> **Data in this exercise**
- - - - -
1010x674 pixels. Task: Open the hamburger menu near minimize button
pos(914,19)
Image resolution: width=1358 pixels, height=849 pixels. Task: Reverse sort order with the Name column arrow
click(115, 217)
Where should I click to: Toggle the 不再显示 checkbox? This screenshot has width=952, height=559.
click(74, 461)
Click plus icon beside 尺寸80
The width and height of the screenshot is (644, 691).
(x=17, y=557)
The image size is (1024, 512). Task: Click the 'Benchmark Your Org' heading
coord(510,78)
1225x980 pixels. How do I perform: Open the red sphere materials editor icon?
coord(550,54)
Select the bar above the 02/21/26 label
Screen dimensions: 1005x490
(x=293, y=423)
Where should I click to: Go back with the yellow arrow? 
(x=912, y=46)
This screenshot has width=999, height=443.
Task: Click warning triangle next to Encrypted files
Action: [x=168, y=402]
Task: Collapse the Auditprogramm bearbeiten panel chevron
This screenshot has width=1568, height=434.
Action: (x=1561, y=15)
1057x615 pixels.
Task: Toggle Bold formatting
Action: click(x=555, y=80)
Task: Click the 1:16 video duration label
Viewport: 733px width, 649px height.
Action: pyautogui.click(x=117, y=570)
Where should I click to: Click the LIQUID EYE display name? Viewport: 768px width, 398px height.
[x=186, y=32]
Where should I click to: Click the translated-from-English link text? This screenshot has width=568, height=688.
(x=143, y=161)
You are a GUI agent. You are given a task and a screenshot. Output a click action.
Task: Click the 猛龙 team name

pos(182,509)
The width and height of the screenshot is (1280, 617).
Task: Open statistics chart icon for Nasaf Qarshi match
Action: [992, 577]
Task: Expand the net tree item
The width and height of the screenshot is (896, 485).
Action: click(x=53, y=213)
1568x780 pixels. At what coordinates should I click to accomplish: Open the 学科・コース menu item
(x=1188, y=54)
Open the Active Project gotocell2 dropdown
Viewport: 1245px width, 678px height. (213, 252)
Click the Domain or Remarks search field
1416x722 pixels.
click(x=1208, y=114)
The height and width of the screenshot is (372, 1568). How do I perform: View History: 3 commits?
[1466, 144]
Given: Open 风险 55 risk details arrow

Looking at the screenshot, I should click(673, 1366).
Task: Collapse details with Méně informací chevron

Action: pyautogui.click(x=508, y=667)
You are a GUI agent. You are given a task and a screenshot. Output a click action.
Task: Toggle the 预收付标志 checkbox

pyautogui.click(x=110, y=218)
- - - - -
> **Exercise description**
Please output each entry above exactly, leaving nothing out.

> **Response**
1010x674 pixels. Task: Open the hamburger menu near minimize button
pos(914,19)
Image resolution: width=1358 pixels, height=849 pixels. Task: Reverse sort order with the Name column arrow
click(115, 217)
Where should I click to: Toggle the 不再显示 checkbox? This screenshot has width=952, height=559.
click(74, 461)
Click plus icon beside 尺寸80
The width and height of the screenshot is (644, 691).
(x=17, y=557)
The image size is (1024, 512). Task: Click the 'Benchmark Your Org' heading
coord(510,78)
1225x980 pixels. How do I perform: Open the red sphere materials editor icon?
coord(550,54)
Select the bar above the 02/21/26 label
Screen dimensions: 1005x490
(x=293, y=423)
Where should I click to: Go back with the yellow arrow? 
(x=912, y=46)
This screenshot has width=999, height=443.
Task: Click warning triangle next to Encrypted files
Action: [x=168, y=402]
Task: Collapse the Auditprogramm bearbeiten panel chevron
This screenshot has width=1568, height=434.
Action: (x=1561, y=15)
1057x615 pixels.
Task: Toggle Bold formatting
Action: click(x=555, y=80)
Task: Click the 1:16 video duration label
Viewport: 733px width, 649px height.
Action: pyautogui.click(x=117, y=570)
Where should I click to: Click the LIQUID EYE display name? Viewport: 768px width, 398px height.
[x=186, y=32]
Where should I click to: Click the translated-from-English link text? This screenshot has width=568, height=688.
(x=143, y=161)
You are a GUI agent. You are given a task and a screenshot. Output a click action.
Task: Click the 猛龙 team name

pos(182,509)
The width and height of the screenshot is (1280, 617).
Task: Open statistics chart icon for Nasaf Qarshi match
Action: [992, 577]
Task: Expand the net tree item
The width and height of the screenshot is (896, 485).
Action: click(x=53, y=213)
1568x780 pixels. At what coordinates should I click to accomplish: Open the 学科・コース menu item
(x=1188, y=54)
Open the Active Project gotocell2 dropdown
Viewport: 1245px width, 678px height. (213, 252)
Click the Domain or Remarks search field
1416x722 pixels.
click(x=1208, y=114)
The height and width of the screenshot is (372, 1568). How do I perform: View History: 3 commits?
[1466, 144]
Given: Open 风险 55 risk details arrow

Looking at the screenshot, I should click(673, 1366).
Task: Collapse details with Méně informací chevron

Action: pyautogui.click(x=508, y=667)
You are a GUI agent. You are given a task and a screenshot. Output a click action.
Task: Toggle the 预收付标志 checkbox

pyautogui.click(x=110, y=218)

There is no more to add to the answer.